On November 8, Ralph Nader asked a Superior Court in Washington, D.C., not to allow his bank account to be garnished by the Pennsylvania law firm that kept him off the Pennsylvania ballot in 2004. The case was filed in D.C. because the D.C. court already has jurisdiction over the bank attachment matter. The case is Serody v Nader, 2007-3385F. UPDATE: here is the brief, and here is the evidence. Both are interesting and easy to understand and not unduly long.

Normally, in cases involving whether to order a bank to deliver up funds to someone who is hostile to the person with the bank account, the underlying merits of the original dispute may not be re-litigated. However, there are narrow exceptions.

In this case, Nader’s brief documents that only in September 2007 did Nader learn that the law firm that wants approximately $80,000 from Nader’s account failed to reveal several conflicts of interest. The Nader filing shows that the law firm had extended an open invitation to hire one of the future Pennsylvania Supreme Court Justices in 1985, an invitation that the future justice accepted in 1991. That future justice was one of the justices who ruled against Nader in 2006.

The Nader filing also shows that the law firm had represented one of the other Pennsylvania Supreme Court Justices while the Nader case was pending. That justice had also ruled against Nader in 2006.

Finally, the Nader filing shows that the law firm had made large campaign contributions to all but one of the justices who ruled against Nader, and did not disclose this during the Nader litigation.

Therefore, Nader argues that the Pennsylvania Supreme Court order of 2006 that he must pay the administrative costs of removing him from the 2004 ballot is tainted, and should not be enforced against Nader. The amount of money would be approximately $100,000, except that Nader’s running-mate in 2004, Peter Camejo, already paid $20,000 toward the total.


Comments

Nader Asks District of Columbia Court For Relief Against Garnishment — No Comments

  1. Will the Law really work here, Will the Judge in D.C. stick-up (no pun) for his counterpart PA Judges, or will Justice prevail?

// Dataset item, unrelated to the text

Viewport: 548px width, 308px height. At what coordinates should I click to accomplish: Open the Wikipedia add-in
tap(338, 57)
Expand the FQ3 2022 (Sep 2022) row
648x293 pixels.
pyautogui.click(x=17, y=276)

Will Ralph Nader get his day in Court? The whole Nation should pay attention to this. Are we a democracy, having free elections or not? SEb

  2. After being involved in the political firestorm in PA that brewed in part around the Supreme Court, which the Nader complaint is now related to, I know that there are a large number of questions that need to be answered by the PA justices.

  3. Timm Knibbs: Too True, Too True.

    “Looks like PA really has the best justice money can buy.”